#### [Required work]
Every record must come back unchanged, apart from the pictures, which are dropped.

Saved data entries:
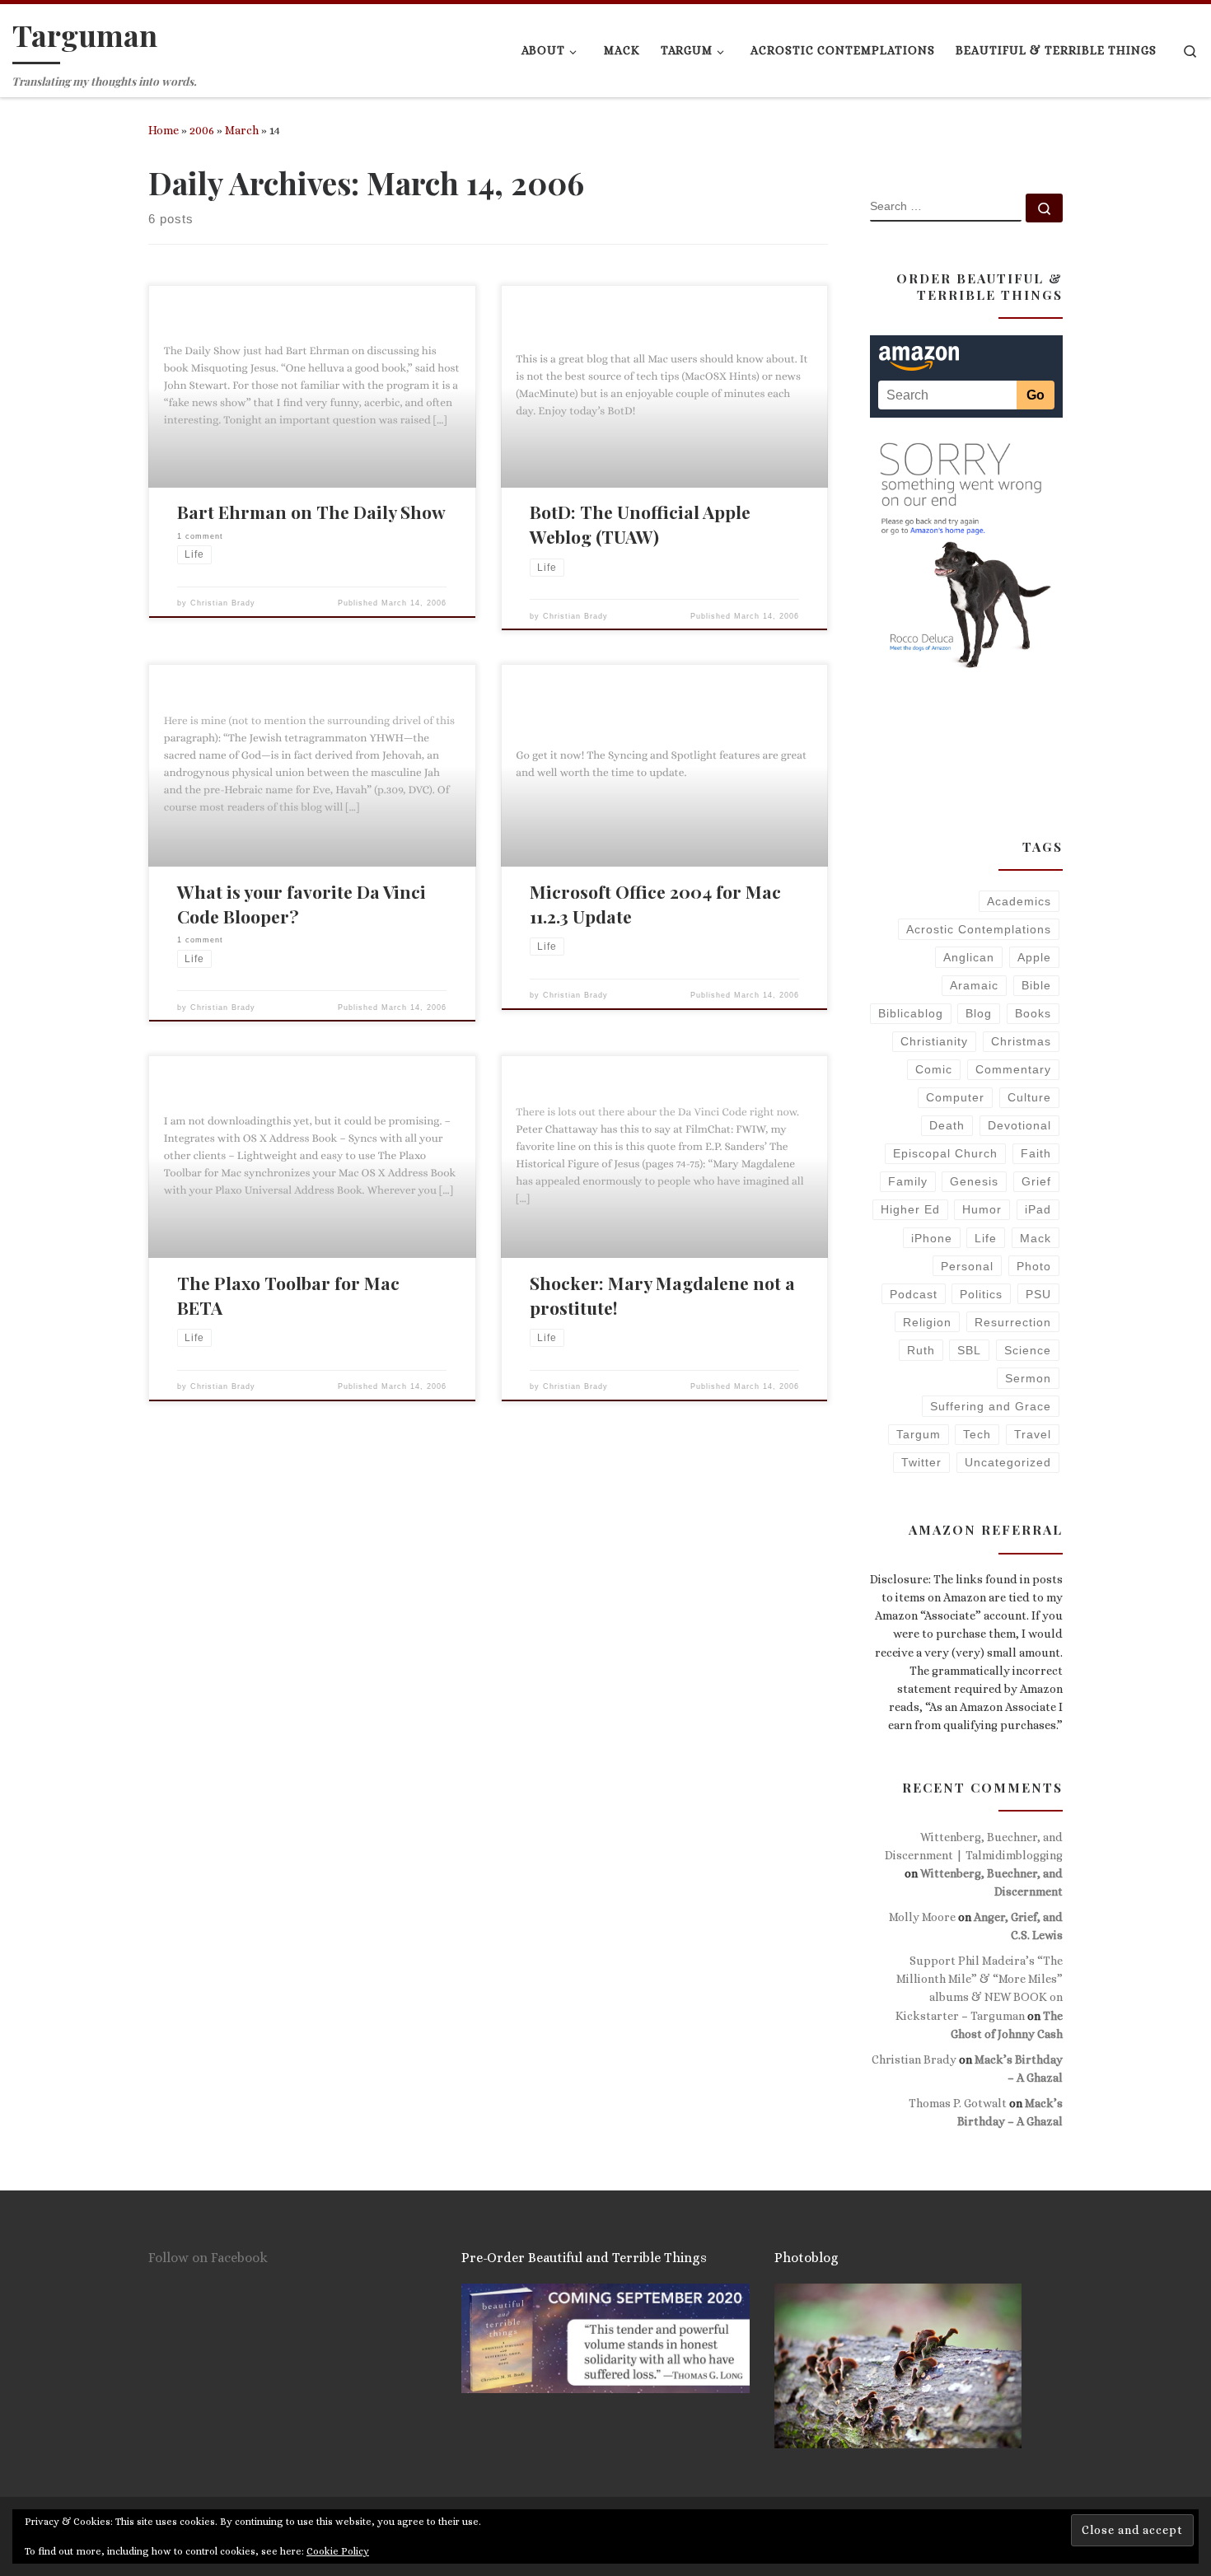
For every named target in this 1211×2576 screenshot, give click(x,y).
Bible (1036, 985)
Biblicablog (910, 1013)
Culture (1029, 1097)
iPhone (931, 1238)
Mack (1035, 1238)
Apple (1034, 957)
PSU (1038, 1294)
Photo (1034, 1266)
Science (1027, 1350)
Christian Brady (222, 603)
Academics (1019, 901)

#### [Reply to the task]
For every named target in this 1211×2576 screenshot, give click(x,y).
Bible (1036, 985)
Biblicablog (910, 1013)
Culture (1029, 1097)
iPhone (931, 1238)
Mack (1035, 1238)
Apple (1034, 957)
PSU (1038, 1294)
Photo (1034, 1266)
Science (1027, 1350)
Christian Brady (222, 603)
Academics (1019, 901)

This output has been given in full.